Tampoco ha habido cambios en lo que refiere al carácter federal o unitario de los Estados (4 federales -México, Argentina, Brasil
y Venezuela- y 14 unitarios) pero sí numerosos intentos -con suerte diversa- en materia de descentralización. Cabe registrar eso si
una incipiente tendencia a pasar de sistemas bicamerales a unicamerales (entre ellos Perú en 1993 y Venezuela en 1999) en dos proyectos
semi-autoritarios como el de Fujimori y Chávez con el objetivo de asegurar mayoría parlamentaria.

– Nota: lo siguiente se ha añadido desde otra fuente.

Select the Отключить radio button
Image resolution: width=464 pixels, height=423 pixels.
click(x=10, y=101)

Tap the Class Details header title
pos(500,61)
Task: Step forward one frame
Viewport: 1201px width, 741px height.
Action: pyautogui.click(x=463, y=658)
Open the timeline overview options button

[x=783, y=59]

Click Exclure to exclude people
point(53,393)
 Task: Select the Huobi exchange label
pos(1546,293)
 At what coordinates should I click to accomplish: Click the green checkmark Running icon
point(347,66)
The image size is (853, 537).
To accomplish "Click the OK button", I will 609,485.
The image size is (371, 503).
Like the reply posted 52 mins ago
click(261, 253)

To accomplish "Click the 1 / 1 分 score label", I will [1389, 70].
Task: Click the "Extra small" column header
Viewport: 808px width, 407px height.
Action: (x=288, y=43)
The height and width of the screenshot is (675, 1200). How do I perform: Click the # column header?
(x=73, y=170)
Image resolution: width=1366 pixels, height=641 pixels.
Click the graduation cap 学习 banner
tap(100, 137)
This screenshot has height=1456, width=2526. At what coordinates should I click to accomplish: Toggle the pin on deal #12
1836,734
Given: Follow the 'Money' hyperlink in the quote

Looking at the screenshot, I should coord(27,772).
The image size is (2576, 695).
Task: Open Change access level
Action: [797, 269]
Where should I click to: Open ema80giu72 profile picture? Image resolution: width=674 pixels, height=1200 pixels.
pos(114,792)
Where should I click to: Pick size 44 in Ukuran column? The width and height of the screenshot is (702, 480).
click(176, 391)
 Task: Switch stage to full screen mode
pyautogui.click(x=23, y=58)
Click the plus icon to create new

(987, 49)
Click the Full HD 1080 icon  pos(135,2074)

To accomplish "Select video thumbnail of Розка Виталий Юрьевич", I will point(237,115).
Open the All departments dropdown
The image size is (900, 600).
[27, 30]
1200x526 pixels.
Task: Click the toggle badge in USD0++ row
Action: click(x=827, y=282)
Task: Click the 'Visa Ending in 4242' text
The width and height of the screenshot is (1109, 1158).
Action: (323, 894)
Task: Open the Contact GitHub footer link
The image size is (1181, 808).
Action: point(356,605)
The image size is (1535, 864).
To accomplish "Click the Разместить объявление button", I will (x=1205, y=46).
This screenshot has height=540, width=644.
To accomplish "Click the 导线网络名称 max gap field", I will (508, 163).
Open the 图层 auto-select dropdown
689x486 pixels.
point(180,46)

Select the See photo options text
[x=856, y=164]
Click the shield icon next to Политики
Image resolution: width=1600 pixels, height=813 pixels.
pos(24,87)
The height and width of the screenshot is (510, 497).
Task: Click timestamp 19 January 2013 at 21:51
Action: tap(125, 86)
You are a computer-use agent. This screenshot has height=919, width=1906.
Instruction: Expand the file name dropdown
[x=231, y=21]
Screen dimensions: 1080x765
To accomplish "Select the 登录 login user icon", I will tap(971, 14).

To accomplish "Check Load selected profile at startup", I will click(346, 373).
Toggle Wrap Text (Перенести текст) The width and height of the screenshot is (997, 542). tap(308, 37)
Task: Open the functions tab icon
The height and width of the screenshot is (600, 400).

A nuestro juicio, lo más importante para la gobernabilidad y estabilidad de los sistemas democráticos radica en las variaciones
institucionales propias de cada tipo de régimen, así como en los contextos sociales y políticos más amplios en que
éstos operan. Asimismo, y aunque no está directamente vinculada con la configuración constitucional o legal del sistema, la
estructura y características del sistema de partidos constituye otro elemento cuyas múltiples formas pueden incidir profundamente en
la dinámica de todo régimen democrático. En efecto, la cantidad de partidos con representación en el congreso, la
estabilidad de la competencia entre los partidos y el grado de arraigo que estos tienen en la sociedad, pueden afectar, junto a otros importantes
factores, la calidad de la representación política y las posibilidades de mantener relaciones armoniosas entre el ejecutivo y el
parlamento.
Cabe señalar que las instituciones políticas no constituyen el único conjunto de factores que afectan el desempeño
de los sistemas democráticos (ni necesariamente el más importante). Existe un sinnúmero de factores institucionales que
moldean la operación de todo sistema democrático, a pesar de su respectiva estructura constitucional. Entre estos factores figuran
los siguientes: el grado de desarrollo social y económico, la intensidad de las divisiones étnicas, religiosas y
socioeconómicas, la propensión de la ciudadanía para la asociación y la cooperación y las presiones
políticas y económicas que ejercen la comunidad internacional. Influye, también la calidad del liderazgo político.